Milland is fantastic in his role as the suffocating protagonist, trapped by the truth, whose intelligence and charm can only get him so far before a whole world of witnesses and various incriminations begins to twist in on him. And the wonderful Charles Laughton is never less than riveting as the slimy and eccentric business tyrant, whose fate is to become literally swallowed into the dark, empty stomach of his empire.
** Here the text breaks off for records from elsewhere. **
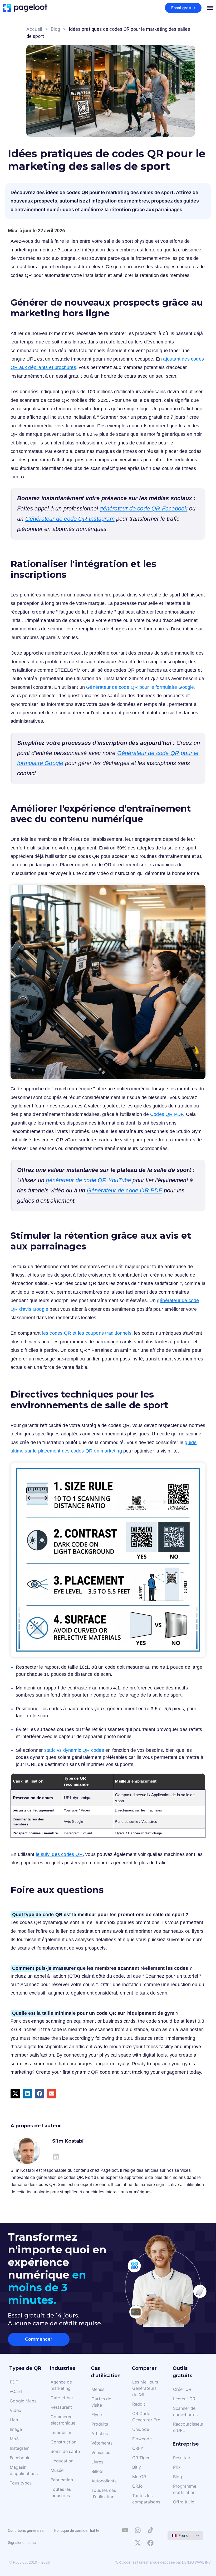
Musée (57, 2470)
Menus (97, 2389)
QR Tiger (141, 2457)
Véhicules (100, 2452)
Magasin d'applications (24, 2470)
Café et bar (62, 2397)
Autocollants (103, 2480)
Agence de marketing (61, 2385)
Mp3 (14, 2438)
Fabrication (62, 2479)
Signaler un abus (22, 2542)
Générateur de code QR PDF (124, 1190)
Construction (63, 2442)
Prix (177, 2467)
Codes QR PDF (166, 1114)
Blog (55, 29)
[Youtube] (125, 2530)
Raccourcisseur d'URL (188, 2427)
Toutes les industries (61, 2492)
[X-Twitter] (137, 2543)
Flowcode (142, 2438)
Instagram (20, 2448)
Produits (99, 2424)
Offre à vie (183, 2501)
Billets (97, 2471)
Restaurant (61, 2407)
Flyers (97, 2414)
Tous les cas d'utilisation (103, 2493)
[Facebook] (150, 2543)
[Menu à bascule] (210, 7)
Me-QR (139, 2476)
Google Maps (23, 2400)
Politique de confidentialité (76, 2530)
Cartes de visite (101, 2402)
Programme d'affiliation (184, 2489)
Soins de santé (65, 2451)
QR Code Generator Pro (146, 2416)
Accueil (34, 29)
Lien (14, 2419)
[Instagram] (137, 2530)
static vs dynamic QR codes (74, 1750)
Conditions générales (26, 2530)
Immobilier (61, 2432)
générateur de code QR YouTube (88, 1180)
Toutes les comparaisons (146, 2498)
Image (16, 2429)
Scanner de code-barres (185, 2411)
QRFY (137, 2448)
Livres (97, 2461)
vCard (16, 2391)
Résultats (182, 2457)
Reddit (138, 2404)
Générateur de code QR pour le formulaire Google (140, 687)
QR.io (137, 2486)
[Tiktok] (150, 2530)
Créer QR (182, 2389)
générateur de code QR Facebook (143, 508)
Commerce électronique (63, 2420)
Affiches (99, 2433)
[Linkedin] (56, 2156)
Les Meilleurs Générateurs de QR (145, 2388)
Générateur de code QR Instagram (70, 518)
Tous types (21, 2483)
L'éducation (62, 2460)
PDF (14, 2382)
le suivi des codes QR (59, 1854)
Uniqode (140, 2429)
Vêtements (101, 2443)
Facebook (20, 2457)
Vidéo (15, 2410)
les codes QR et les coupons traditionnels (86, 1333)
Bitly (136, 2467)
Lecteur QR (184, 2398)
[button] (15, 2093)
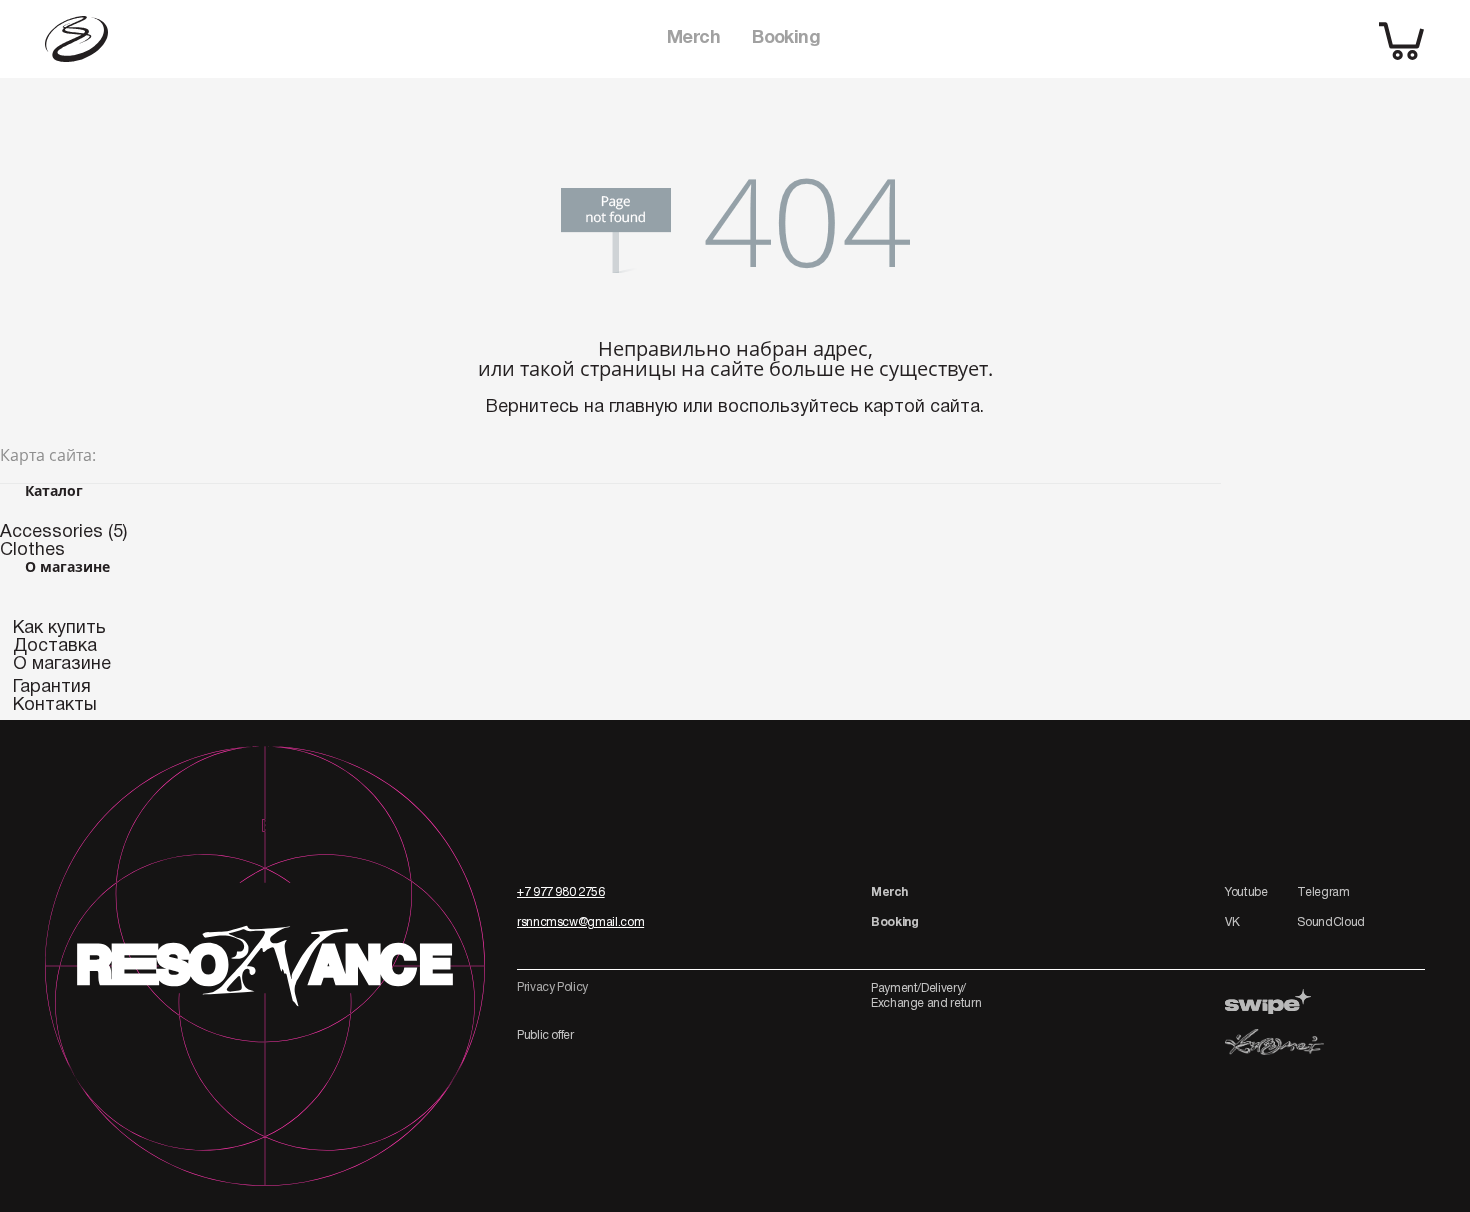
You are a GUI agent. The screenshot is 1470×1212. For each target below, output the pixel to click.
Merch (693, 38)
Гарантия (52, 687)
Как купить (59, 628)
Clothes (32, 550)
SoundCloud (1330, 922)
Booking (786, 38)
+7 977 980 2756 (561, 892)
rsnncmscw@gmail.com (580, 922)
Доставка (55, 646)
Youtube (1246, 892)
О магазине (62, 664)
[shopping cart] (1402, 39)
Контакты (55, 705)
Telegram (1323, 892)
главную (643, 407)
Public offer (545, 1035)
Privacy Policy (552, 987)
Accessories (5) (63, 532)
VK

There are those out there who discount the notion of The Big Clock as a true noir because of its lack of femme fatale, its comedic elements and the tidy ending. It's true that there's no incendiary femme fatale present in the movie, but couldn't one easily argue that Laughton's character - duplicitous and destructive, with implied sexual hangups - qualifies at the very least as a twisted version of an homme fatale? And if there is indeed a lack of any fatale-type character, isn't it in service of focalizing with exceptional intensity on one of the most crucial noir character types of all: the innocent male victim, framed for a crime uncommitted, whose life whirlwinds so quickly out of control? And yes, the prevalence of dark comedy present is uncharacteristic of the genre, but it's fluidly integrated into the story and never undermines the tensions of the drama, nor does it ever come across as gratuitous. And as far as the ending goes, and to the extent that it can be called "tidy" or "happy", I would ask one to keep in mind the domestic issues of the characters remaining, and how far they actually are from being solved, as well as this Orson Welles quote: "If you want a happy ending, that depends, of course, on where you stop your story". The Big Clock remains a unique and impressively crafted entry in the noir canon, one that explores in its own distinctive ways many of the techniques, themes and preoccupations that make up the genre so many film lovers can't get enough of.